Configure the CLI with the access key you just created:
aws configure
This command asks for four things in turn:
AWS Access Key ID [None]: <paste Access Key ID>
AWS Secret Access Key [None]: <paste Secret Access Key>
Default region name [None]: ap-southeast-1
Default output format [None]: json
The ap-southeast-1 region is Singapore, the closest to Vietnam, so latency is low. You can pick a different region, but you should use one region consistently across the whole series to avoid losing track of resources.
Check the CLI is connected to the right account:
aws sts get-caller-identity
This returns Account, UserId, and Arn. If the Arn contains user/admin-cli, the CLI is using the right IAM user. If you get an authentication error, run aws configure again and check you pasted the keys correctly.
Step 6: Set up a billing alert with AWS Budgets
This is the most important step of the article. AWS Budgets lets you set a cost threshold and emails you when actual (or forecasted) cost hits it. Budgets itself is free for your first two budgets.
By default, viewing billing information is root-only. If you also want the IAM user to see it, log in as root once, go to Account > IAM User and Role Access to Billing Information, and turn on Activate IAM Access. This step isn't required for the lesson, but it's handy later.
Create a budget:
- Find and open the Billing and Cost Management service, in the left menu choose Budgets, then Create budget.

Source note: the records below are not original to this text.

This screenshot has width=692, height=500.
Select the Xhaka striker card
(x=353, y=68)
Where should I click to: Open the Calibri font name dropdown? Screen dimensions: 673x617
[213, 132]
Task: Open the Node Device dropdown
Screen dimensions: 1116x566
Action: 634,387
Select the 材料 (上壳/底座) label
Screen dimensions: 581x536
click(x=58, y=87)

- Choose the Monthly cost budget template (or Customize if you want to tune it).
- Set the threshold amount, for example 5 USD per month. For a learner, exceeding 5 USD means something is running that you didn't expect and needs checking right away.

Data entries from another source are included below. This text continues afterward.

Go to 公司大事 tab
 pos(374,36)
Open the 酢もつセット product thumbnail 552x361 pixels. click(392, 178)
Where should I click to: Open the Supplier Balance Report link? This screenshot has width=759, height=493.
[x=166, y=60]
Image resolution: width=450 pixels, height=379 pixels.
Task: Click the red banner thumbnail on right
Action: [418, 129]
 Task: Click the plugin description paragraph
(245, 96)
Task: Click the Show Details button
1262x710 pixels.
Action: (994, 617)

- Enter the email to receive alerts.
- Click create.
By default, this kind of budget alerts when the forecasted cost for the month exceeds the threshold and when actual cost hits percentage milestones. If you get an alert email, log in and immediately check which resource is running.

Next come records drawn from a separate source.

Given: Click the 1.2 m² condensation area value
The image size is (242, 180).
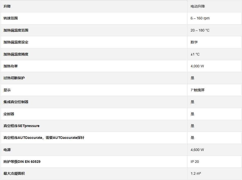Looking at the screenshot, I should tap(196, 173).
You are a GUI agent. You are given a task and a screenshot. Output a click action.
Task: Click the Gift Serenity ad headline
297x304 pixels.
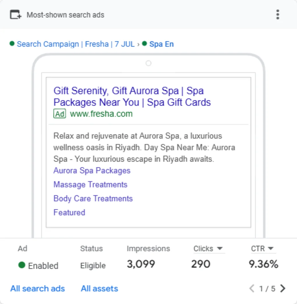(132, 96)
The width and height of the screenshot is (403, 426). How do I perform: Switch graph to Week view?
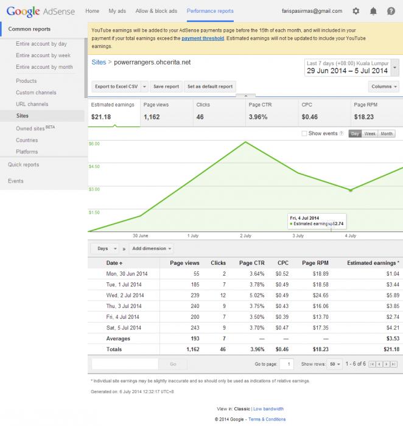pos(370,134)
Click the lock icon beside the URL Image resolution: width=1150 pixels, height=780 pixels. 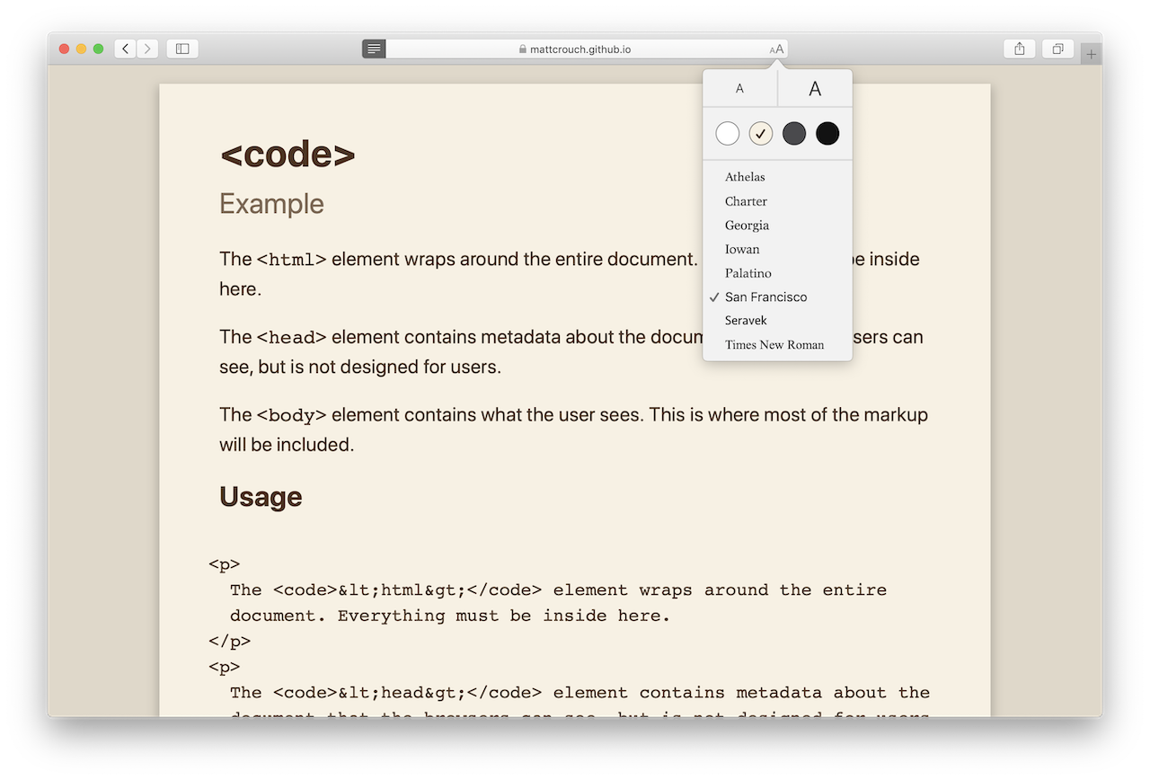tap(522, 49)
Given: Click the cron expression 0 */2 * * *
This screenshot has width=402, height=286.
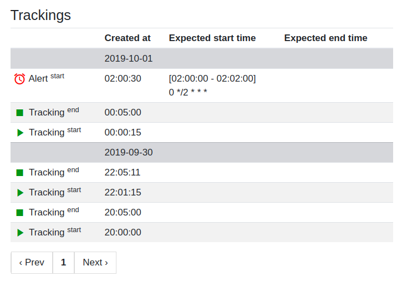Looking at the screenshot, I should 188,92.
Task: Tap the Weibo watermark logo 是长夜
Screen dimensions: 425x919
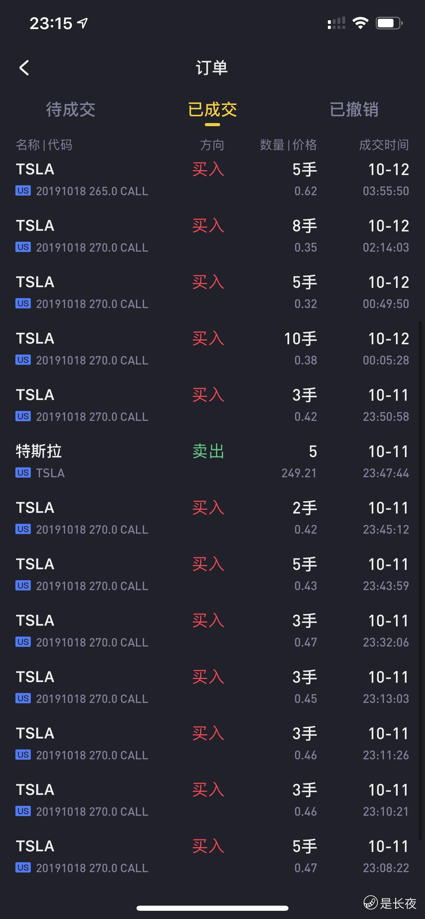Action: coord(390,903)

The budget is based on cost data, so it has a few hours of lag — it's not instant. It's a safety net to catch sustained mistakes, not a real-time spend blocker. The habit of cleaning up after each article (from Article 2) is the main line of defense.
Recheck before moving on
Run through the checklist quickly:
- [ ] Root has MFA enabled.
- [ ] Created a dedicated IAM user (
admin-cli) and enabled MFA on it too. - [ ] Using the IAM user to log in, not root for daily work.
- [ ]
aws sts get-caller-identityreturns the right IAM user. - [ ] Created an AWS Budget that emails alerts.
If all five are done, the foundation is solid.
Wrap-up
We've set up a safe foundation for the account: protected root with MFA, switched to an IAM user, connected the AWS CLI from the machine, and set a cost alert. These are things you only do once but that head off most of the trouble down the road.
In Article 2 we start creating real resources: an EC2 server, SSH into it, and run a first web server. That's also the first article with a cost estimate and a cleanup section at the end.